По городу теперь ходишь, как по минному полю. Мало ли какие ловушки расставил здесь неугомонный Свирский. Может, он подкупил абсолютно всех — от дворника, который каждое утро монотонно гоняет по улицам пыль, до разносчика пирожков. Встанет тот на пути Шешеля наперевес с лотком, на котором дымятся вкусные аппетитные пирожки, схватит один из них, протянет с улыбкой на устах. «Бери, дескать, барин. Кушай. Вкусно». Кто же в этом сомневается. Но где гарантия, что вместе с повидлом или мясом он не запек еще и щепотку мышьяка или стрихнина.

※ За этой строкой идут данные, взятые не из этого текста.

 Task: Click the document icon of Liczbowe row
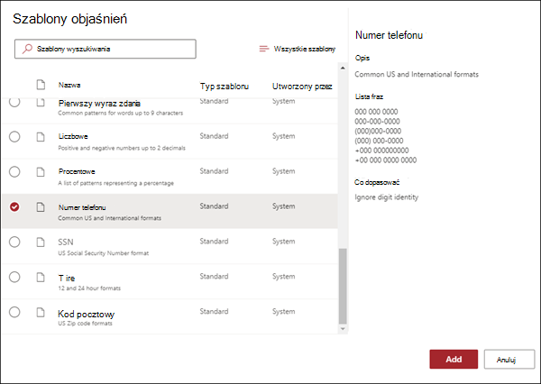tap(41, 137)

Прежде чем самому есть этот пирожок, не просить же разносчика откусить кусочек и прожевать. Этак со временем начнешь думать, что весь мир строит тебе всяческие козни, а каждый человек только и думает о том, чтобы подстроить тебе какую-нибудь пакость. С такими мыслями вскоре наживешь нервное расстройство, поначалу дома запрешься и никого пускать к себе не будешь, а после, когда съешь все запасенные продукты, либо повесишься, либо заберешься в теплую ванну и вскроешь себе вены или воспользуешься менее эстетическим способом и пустишь себе пулю в висок.

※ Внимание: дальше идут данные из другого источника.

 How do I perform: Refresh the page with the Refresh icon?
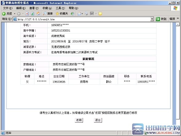[x=33, y=14]
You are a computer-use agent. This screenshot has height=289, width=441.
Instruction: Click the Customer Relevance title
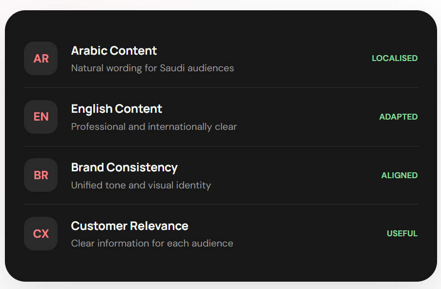129,226
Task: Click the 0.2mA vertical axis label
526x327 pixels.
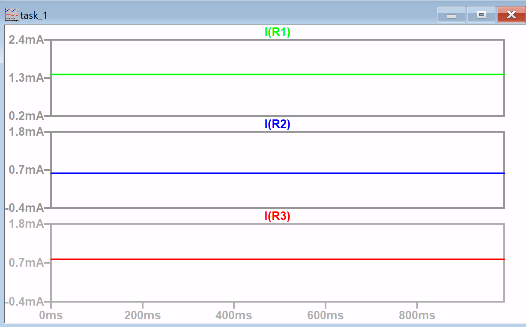Action: (26, 116)
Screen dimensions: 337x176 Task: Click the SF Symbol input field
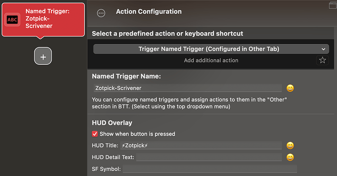pyautogui.click(x=210, y=169)
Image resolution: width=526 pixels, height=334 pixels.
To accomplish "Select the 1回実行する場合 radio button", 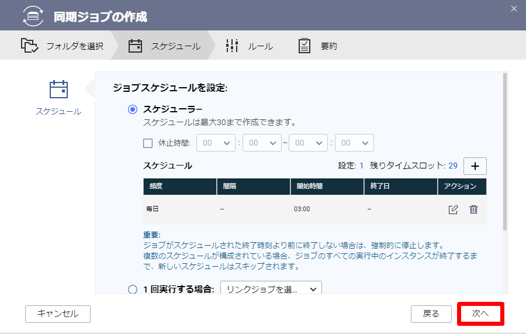I will coord(133,289).
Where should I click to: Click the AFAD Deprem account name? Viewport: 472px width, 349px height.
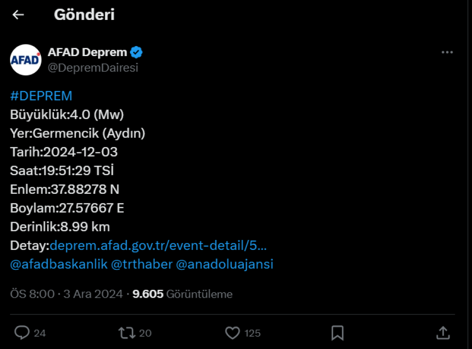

Обычно чувства такие владеют шпионами, слишком долго находящимися на чужбине и уставшими от постоянного напряжения. Ими овладевает состояние, когда в любом встречном они подозревают контрразведчика, приставленного за ними следить. Не дай бог повстречать кого-то дважды, да еще за один день. Подозрения от этого только усиливаются, а доза снотворного, необходимого для того, чтобы ночью хоть немного вздремнуть, — увеличивается.

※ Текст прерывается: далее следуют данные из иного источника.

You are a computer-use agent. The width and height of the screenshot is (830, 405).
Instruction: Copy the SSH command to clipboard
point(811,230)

Как же сделать, чтобы такие чувства появились в душе у Свирского? Чтобы, выбравшись из своего дома, он озирался испуганно и, лишь убедившись, что ничего подозрительного не видно, двигался перебежками или быстрым шагом, постоянно оглядываясь, чтобы никто незамеченным к нему не подобрался. Как же сделать это? Возможностей-то у Свирского пока больше.
Вечер продолжался. Они заказали графин водки. Шагрей распалился.
— Тихо. Тихо, нас могут подслушать, — успокаивал Шешель Шагрея, когда тот начинал повышать голос.